Chapter 7
CHAPTER SEVEN
Athdara is patrolling the barges of the convoy. He seems to be able to jump from one to the next somehow, without bridges, ropes, or other means. Another mystery.
At least, that explains why he is absent most of the time.
Whenever he is on the first barge and passes close to me, he ignores me. Very conspicuously.
Whereas a sudden urge to comb my fingers through my hair and straighten my dress grips me whenever he’s near.
Ridiculous. And not only because I look like something the mermaids dragged in.
He can’t even bother to glance at me, but why would he? Just because he decided to save my life with that smirk that set my blood on fire?
One would think you know nothing of men’s ways, girl.
Which may be true. I know little. But I’ve heard stories and should know better. Funny how my body won’t obey my mind. It must be the little mystery surrounding him, I decide. The shadows, the ability to command draks, his temper, and the rumors flying about when his back is turned.
Look at me. I’m just an old busybody sitting on her porch, indulging her curiosity. It explains my behavior toward him.
Mostly.
“Tyrren is an idiot.” Arkin passes me some rusk and a flask of fresh water after the midday point, sitting down beside me on the deck.
Taking the rusk, I make a questioning gesture and mouth the name. Tyrren?
“I mean Tru. That’s his real name.”
I point at him. And yours?
“I’m Arkin.” He sketches a small, perfectly sarcastic bow where he’s sitting. “Arkin Ath Rubeun. That is, Lord of the House of Ruby. It matches my hair.”
I almost choke on the hard bread I’m eating, snorting. Very funny, Arkin. But who knows, maybe his family did choose the ruby as their gem for being redheads. Why not?
He offers me the flask of water again, and I take a deep draught. Gods, I feel as dried-out as this rusk. I dare take another long draught before relinquishing the flask to him.

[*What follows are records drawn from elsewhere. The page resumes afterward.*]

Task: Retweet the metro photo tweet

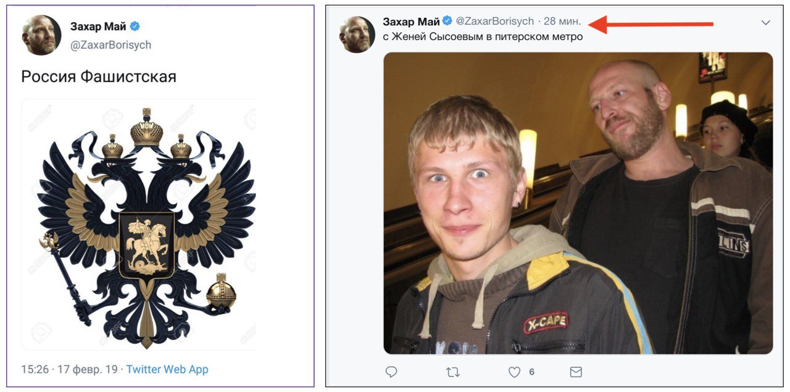Action: coord(452,372)
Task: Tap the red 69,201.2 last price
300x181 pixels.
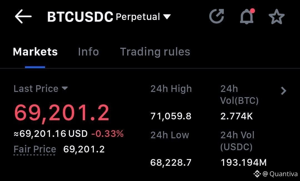Action: [x=62, y=113]
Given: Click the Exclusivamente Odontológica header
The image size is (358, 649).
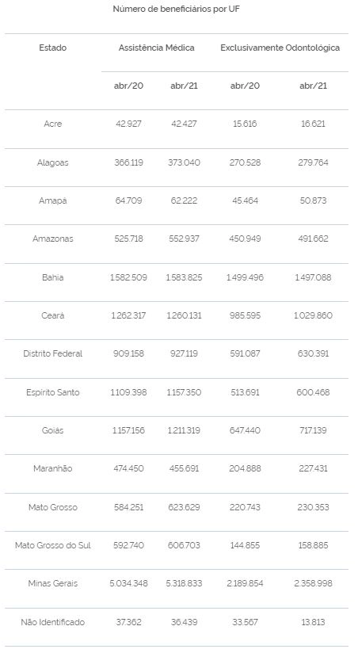Looking at the screenshot, I should point(280,48).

“We’ve followed him since he came to court,” he goes on, and he doesn’t have to explain who he means. Of course he’s talking about Athdara. “He became the king’s favorite right away, got promoted to commander after a few years. Tru says the king knows what he’s doing.” Arkin frowns. “I bet he does.”
I wave a hand to get his attention, then I point at his head and shake my hand back and forth to indicate a question. You disagree?
“I don’t know how the king knew,” he mutters, and I’m not even sure whether he’s paid attention to my gestures or if he’s continuing his monologue. “About Phaethon. About the dragons and the gates.”
Now, that gets my attention. That name again. I tap my lips to draw his focus there. Phaethon? Who is he?
Arkin’s frown deepens. “Someone you should not wish to meet.”
Right… Talk about non-answers. Sighing, I concentrate on eating the rusk in my hand. It’s hard like stone, but I need to eat. Keep my strength. I’ve made it so far. It won’t do to pass out and fall off the barge while in sight of the Sea Palace.
“Speaking of hair color…” He takes a long draught from the flask. “Cast out of your town for yours, were you? Unusual in such a young human lady, though it wouldn’t be strange on a fae. That would explain why you were standing in that sinking boat in the swamps.”
I stiffen. I had wondered how long it would take until someone started thinking more seriously about it, questioning me, and looking for the truth.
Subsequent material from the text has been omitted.